● **Passage to read**
-*-
= Biostimulant =

Material used to promote plant growth

Biostimulants also termed as plant conditioners or bioeffectors are substances, cultures of micro-organism, and mixtures of materials used to promote the growth of crop plants and can include natural or artificial plant growth regulators and biofertilizers. They do not include pesticides or fertilizers. The concept has been developed on the basis of the idea that plants are not isolated entities but grow within a complex ecosystem involving interactions with multiple organisms and that the strengths of these associations can be modified to enhance plant growth. The definitions vary but an attempted standard definition includes the statement that they are “a formulated product of biological origin that improves plant productivity as a consequence of the novel or emergent properties of the complex of constituents, and not as a sole consequence of the presence of known essential plant nutrients, plant growth regulators, or plant protective compounds.”

Although there are no widely accepted definitions of the term, around eight categories of constituents have been recognized in the literature which include:

- Humic substances
- Nitrogenous substances including amino acids
- Non-essential chemical elements
- Inorganic salts
- Seaweed extracts
- Chitin and chitosan derivatives
- Antitranspirants
- Other complex organic materials

A review commissioned by the Agriculture and Horticulture Development Board also included biological agents under the definition and defined four categories of these:

- Plant growth promoting bacteria and rhizobacteria
- Non-pathogenic fungi
- Arbuscular mycorrhizal fungi
- Non-pathogenic protozoa and nematodes
- Endophytic microbial consortia

Endophytic microbes are microorganisms that colonise
plant tissues internally, forming closer associations with the
host than rhizobacteria. Endophytic biostimulants based on
registered microbial strains have demonstrated improvements in
Nutrient Use Efficiency (NUE) and abiotic stress tolerance
under field conditions.
-*-
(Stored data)
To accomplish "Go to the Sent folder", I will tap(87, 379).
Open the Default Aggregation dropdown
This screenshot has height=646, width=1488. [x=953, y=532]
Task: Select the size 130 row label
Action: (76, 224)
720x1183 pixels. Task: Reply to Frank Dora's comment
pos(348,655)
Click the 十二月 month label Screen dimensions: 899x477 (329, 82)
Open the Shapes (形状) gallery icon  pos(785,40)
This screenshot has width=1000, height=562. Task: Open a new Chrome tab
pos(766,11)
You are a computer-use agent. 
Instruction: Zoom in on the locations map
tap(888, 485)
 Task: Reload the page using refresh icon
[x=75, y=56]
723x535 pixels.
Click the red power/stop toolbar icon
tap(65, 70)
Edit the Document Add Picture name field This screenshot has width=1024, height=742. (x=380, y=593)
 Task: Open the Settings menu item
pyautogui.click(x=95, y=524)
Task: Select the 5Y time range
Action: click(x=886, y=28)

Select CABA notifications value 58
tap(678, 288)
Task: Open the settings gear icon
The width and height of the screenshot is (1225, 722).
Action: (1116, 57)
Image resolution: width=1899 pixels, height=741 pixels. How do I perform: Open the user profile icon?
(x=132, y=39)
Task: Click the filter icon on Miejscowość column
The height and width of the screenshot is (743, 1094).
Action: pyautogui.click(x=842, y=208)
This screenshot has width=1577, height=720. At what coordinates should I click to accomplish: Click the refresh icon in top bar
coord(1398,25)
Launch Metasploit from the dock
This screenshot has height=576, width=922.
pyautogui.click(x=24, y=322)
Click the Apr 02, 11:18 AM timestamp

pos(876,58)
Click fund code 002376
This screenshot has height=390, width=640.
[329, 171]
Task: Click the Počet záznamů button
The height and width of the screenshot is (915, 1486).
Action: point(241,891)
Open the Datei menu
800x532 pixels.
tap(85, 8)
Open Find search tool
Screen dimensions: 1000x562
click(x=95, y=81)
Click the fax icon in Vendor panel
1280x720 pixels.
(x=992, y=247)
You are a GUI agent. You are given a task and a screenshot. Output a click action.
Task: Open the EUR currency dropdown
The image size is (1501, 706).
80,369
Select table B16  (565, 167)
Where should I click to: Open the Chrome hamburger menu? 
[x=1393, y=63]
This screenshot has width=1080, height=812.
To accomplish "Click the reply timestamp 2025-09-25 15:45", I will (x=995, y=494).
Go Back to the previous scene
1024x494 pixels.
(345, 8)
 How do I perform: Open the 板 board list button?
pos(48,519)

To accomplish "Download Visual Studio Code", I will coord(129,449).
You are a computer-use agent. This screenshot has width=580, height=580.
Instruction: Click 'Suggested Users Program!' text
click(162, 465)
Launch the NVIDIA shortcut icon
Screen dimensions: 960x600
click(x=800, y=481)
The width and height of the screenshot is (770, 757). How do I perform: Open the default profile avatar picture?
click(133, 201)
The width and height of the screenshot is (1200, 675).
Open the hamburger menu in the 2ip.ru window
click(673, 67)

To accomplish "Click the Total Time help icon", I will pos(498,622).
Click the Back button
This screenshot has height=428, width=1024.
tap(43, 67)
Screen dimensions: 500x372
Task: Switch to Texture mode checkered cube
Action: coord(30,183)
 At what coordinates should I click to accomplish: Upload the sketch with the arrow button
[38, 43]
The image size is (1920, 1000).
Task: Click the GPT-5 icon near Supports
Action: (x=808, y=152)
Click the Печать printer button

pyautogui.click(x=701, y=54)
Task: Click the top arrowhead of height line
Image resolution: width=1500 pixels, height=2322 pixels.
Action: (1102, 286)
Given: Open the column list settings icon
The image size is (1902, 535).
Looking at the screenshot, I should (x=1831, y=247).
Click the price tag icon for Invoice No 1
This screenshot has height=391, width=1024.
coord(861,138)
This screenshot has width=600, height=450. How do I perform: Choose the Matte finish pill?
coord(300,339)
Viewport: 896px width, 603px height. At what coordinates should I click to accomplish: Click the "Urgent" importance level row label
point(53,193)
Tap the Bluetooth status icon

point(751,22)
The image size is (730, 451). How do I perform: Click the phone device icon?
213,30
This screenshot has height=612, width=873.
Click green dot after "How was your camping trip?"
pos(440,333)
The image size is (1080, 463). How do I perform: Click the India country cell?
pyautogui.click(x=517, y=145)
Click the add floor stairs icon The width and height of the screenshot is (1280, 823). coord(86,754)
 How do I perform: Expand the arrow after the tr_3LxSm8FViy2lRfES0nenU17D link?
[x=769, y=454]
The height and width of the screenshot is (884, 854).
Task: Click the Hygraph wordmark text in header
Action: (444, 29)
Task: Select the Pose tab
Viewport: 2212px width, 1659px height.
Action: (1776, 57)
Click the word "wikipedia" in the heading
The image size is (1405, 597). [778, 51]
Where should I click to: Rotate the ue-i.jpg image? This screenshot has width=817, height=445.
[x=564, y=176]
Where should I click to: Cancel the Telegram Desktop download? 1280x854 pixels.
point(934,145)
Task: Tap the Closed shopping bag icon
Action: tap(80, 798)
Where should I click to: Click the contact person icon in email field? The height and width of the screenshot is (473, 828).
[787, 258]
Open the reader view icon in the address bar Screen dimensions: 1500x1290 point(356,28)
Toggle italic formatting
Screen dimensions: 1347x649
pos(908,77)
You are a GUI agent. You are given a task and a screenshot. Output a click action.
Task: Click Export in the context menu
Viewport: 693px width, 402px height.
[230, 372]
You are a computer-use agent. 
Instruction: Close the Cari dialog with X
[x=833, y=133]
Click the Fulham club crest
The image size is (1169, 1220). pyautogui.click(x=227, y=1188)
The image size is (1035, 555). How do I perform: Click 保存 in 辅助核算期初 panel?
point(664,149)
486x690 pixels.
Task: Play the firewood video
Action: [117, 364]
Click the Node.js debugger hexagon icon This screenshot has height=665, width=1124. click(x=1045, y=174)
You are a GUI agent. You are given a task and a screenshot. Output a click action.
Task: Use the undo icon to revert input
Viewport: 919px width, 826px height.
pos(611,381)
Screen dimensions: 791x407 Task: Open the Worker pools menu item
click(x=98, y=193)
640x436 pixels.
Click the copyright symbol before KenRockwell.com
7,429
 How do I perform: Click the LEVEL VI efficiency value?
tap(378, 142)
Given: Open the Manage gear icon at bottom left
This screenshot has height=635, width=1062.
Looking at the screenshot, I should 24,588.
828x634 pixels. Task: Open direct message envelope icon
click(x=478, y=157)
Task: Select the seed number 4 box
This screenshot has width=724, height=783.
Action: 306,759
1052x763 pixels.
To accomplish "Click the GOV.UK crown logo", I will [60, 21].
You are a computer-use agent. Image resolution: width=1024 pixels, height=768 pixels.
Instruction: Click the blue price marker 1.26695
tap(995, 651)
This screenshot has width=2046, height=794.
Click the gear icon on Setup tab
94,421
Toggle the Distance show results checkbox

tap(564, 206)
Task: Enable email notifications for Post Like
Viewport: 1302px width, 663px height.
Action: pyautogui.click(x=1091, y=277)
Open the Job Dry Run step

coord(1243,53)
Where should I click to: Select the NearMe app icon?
-*-
● **Exercise instructions**
a – Answer these questions using the text on biostimulants, one answer per line:
(i) What two kinds of product do biostimulants not include?
(ii) About how many categories of constituents have been recognized in the literature?
(iii) What do endophytic microbes colonize internally?
b – In the text on biostimulants, shorten the paragraph beginning "Endophytic microbes are microorganisms" and keep its main facts.
c – Carry on the text on biostimulants from the point where it stops.

● **Solved problems**
a –
(i) Pesticides and fertilizers.
(ii) Around eight.
(iii) Plant tissues.

b – Endophytic microbes live inside plant tissues and associate more closely with their host than rhizobacteria do. Biostimulants based on registered strains of these microbes have improved Nutrient Use Efficiency (NUE) and abiotic stress tolerance in field conditions.

c –
==Regulation==
As of 2016 due to there being no agreed definition of the term biostimulant, there were no specific frameworks for regulating their use in any country. The regulation of production and use of these materials varies from country to country with some treating them under their fertilizer legislations. As of 2016 in Europe, registration requirements differed substantially between countries with France, Italy and Hungary having relatively strict regulations which required evidence of efficacy and toxicity, Germany and Spain requiring only efficacy information and the UK requiring no efficacy or safety information.